- Opening Delimiter -

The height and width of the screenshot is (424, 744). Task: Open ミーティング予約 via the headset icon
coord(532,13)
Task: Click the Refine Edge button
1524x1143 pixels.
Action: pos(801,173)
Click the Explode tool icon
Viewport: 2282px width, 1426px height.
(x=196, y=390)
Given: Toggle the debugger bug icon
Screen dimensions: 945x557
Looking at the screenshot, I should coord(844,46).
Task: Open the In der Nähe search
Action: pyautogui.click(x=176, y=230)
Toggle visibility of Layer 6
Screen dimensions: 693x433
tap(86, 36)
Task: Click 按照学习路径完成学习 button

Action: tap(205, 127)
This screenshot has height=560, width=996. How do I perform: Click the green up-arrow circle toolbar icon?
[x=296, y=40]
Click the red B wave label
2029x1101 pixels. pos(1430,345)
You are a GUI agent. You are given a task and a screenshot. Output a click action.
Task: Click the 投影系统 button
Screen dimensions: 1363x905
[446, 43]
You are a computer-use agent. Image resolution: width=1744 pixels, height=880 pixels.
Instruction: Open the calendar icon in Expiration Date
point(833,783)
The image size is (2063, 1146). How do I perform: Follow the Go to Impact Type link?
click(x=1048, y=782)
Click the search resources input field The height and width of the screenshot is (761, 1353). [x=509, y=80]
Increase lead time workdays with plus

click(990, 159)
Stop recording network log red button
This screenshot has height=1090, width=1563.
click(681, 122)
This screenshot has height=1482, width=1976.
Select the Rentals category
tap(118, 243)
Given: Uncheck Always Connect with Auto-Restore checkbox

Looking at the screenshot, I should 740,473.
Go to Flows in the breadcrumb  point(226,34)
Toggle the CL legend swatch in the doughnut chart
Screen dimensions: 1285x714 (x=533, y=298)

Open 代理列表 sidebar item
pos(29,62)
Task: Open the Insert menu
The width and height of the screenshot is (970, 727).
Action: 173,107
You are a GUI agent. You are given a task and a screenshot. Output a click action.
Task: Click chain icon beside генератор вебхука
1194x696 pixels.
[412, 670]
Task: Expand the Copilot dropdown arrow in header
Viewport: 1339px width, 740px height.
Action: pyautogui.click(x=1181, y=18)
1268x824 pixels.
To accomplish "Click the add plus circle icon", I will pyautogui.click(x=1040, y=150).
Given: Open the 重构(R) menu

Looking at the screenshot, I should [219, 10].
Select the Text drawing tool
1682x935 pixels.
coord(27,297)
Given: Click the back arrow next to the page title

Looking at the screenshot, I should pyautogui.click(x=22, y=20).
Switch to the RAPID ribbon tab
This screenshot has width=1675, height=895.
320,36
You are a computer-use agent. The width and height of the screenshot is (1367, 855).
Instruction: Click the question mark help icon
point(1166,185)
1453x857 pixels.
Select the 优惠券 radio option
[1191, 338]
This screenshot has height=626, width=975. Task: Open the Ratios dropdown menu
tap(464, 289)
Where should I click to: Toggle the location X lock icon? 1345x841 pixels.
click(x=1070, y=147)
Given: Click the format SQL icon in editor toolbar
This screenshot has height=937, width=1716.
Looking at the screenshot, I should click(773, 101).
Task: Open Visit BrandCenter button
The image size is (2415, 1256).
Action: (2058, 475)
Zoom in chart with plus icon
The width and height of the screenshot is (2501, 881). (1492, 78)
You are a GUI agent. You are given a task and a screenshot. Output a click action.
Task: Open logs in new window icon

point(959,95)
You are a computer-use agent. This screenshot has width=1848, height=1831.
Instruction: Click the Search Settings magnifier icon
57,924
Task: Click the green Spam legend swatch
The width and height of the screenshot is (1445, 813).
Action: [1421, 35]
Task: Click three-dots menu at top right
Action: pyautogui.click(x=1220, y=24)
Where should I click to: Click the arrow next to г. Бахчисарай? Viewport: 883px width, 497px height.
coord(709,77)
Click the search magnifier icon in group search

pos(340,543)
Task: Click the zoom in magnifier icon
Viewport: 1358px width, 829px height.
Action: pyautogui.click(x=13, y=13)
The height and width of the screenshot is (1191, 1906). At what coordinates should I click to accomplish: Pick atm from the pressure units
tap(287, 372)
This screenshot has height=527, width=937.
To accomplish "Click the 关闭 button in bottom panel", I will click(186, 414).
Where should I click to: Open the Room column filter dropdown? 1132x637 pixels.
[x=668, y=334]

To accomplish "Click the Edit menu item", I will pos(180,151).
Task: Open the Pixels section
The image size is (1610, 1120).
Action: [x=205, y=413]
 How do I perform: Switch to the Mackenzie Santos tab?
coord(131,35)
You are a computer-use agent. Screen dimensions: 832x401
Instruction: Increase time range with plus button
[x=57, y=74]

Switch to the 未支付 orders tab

- Closing Delimiter -

→ **Task to carry out**
Your answer should be the lines of the records that hold the string "will".

→ **Written solution**
To accomplish "Click the add plus circle icon", I will pyautogui.click(x=1040, y=150).
To accomplish "Click the 关闭 button in bottom panel", I will click(186, 414).
To accomplish "Click the Edit menu item", I will pos(180,151).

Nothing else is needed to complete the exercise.